According to the few reports regarding isolated interrupted aortic arch, we recommended surgery to the patient [5,6], but the patient declined the operation because of surgical risks. According to the current literature, there is insufficient data and no clear consensus about following up these kinds of patients.
Therefore, we arranged a surveillance team consisting of a cardiologist, a radiologist, a neurologist, and an ophthalmologist. We prescribed Irbesartan/Hydrochlorothiazide (300/12.5) nebivolol 5 mg to the patient. At the first-year follow-up, we had to add lercanidipine 10 mg because of insufficient control of the hypertension. The surveillance team examined the patient at regular intervals. We could not do follow-up CT angiography because she declined it. After 4 years of follow-up, her blood pressure is under control and she is free of complaints and complications.
Discussion
Interrupted aorta is a rare congenital malformation defined as the lack of continuity between the ascending and descending parts of the aorta.

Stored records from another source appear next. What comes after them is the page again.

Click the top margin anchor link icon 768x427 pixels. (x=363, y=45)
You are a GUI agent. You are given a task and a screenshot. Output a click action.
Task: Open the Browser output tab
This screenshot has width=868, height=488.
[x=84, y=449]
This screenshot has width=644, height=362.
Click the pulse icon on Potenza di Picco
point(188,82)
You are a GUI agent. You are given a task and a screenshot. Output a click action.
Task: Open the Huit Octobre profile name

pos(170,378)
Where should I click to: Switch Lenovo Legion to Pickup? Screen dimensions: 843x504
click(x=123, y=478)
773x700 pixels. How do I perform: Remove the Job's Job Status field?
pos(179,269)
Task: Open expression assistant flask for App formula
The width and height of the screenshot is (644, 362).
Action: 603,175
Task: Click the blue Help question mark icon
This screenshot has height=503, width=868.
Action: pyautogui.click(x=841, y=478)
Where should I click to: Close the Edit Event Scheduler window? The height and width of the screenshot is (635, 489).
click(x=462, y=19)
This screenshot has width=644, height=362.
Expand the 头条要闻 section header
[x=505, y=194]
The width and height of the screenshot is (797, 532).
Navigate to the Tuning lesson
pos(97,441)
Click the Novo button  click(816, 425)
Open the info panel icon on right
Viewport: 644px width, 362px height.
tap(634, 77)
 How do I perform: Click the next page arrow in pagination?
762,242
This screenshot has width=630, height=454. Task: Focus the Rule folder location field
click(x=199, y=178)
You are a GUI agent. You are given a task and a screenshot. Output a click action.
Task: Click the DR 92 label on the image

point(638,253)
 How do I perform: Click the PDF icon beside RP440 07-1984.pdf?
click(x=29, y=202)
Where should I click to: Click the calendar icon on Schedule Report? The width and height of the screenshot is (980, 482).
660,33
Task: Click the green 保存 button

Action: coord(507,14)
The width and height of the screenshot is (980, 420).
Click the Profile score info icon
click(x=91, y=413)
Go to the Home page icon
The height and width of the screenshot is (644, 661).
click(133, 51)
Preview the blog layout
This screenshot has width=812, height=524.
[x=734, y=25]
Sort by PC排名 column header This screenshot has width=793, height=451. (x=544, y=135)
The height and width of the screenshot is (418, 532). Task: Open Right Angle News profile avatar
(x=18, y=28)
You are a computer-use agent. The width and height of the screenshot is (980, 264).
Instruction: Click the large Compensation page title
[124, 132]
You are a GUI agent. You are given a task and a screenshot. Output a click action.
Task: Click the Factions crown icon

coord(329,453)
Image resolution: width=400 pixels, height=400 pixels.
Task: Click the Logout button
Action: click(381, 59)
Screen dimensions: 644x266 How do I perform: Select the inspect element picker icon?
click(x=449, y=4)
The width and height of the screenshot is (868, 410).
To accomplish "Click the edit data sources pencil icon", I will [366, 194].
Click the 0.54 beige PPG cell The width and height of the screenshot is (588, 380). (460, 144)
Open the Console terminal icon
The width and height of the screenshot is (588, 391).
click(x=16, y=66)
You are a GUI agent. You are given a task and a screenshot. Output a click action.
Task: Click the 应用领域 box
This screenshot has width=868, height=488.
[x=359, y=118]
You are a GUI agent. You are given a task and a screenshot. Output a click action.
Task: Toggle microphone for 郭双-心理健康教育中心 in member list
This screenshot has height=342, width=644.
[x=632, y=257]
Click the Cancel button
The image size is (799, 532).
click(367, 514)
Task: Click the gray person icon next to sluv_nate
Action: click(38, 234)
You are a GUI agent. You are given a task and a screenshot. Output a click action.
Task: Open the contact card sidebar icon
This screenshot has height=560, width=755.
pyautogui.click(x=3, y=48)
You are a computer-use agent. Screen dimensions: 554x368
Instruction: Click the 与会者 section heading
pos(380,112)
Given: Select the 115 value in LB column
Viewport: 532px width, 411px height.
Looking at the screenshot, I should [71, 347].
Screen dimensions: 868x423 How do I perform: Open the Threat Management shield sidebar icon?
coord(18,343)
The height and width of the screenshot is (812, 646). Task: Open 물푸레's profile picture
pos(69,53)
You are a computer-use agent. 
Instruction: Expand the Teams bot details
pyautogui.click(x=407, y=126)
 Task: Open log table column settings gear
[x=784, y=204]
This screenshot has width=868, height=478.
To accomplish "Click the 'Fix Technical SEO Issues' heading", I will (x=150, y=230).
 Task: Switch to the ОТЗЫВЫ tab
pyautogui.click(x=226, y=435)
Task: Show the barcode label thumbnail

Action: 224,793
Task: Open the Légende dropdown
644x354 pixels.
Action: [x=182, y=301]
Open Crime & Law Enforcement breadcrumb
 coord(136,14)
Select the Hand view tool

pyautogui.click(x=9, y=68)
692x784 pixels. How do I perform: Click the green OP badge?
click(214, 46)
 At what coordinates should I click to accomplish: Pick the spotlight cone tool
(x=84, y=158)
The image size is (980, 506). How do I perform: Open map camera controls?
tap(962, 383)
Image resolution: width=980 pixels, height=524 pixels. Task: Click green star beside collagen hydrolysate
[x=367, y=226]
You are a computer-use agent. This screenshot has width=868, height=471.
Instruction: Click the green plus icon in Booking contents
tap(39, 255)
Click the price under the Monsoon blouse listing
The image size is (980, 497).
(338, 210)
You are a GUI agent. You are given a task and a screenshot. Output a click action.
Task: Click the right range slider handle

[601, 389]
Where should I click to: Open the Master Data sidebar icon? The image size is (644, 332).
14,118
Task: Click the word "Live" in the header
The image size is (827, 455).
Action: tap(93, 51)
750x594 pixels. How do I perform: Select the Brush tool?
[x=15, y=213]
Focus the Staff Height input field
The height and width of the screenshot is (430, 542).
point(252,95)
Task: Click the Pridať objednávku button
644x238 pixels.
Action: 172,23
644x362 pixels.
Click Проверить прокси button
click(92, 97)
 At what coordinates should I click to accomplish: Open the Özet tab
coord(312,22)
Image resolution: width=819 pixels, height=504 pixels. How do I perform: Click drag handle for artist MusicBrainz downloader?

Interrupted aortic arch is a fatal condition. Without surgery, the mortality rate exceeds 90% at 1 year of age [5]. To date, a few isolated adult interrupted aortic arch patients were reported in the literature, and most of them were treated surgically at the time of diagnosis [7]. The course of patients who declined surgery is not clearly defined in the literature [8]. Benefits of the operation have not been clearly described and complication rates of the surgery have not been established yet.
Conclusions
Herein we described a case of adult isolated interrupted aortic arch treated medically with an multidisciplinary approach. Our patient had good collaterals, which ensured sufficient blood flow to the distal aorta and thus a milder presentation of interrupted aorta, and this was the main cause of the uncomplicated course of the patient at 4-year follow-up. We think isolated interrupted aorta patients who have good collaterals that provide sufficient blood flow to the distal aorta and who declines surgery can be followed safely with medical therapy under team surveillance. In the English literature this is the first case of adult interrupted aorta followed safely for 4 years under medical therapy.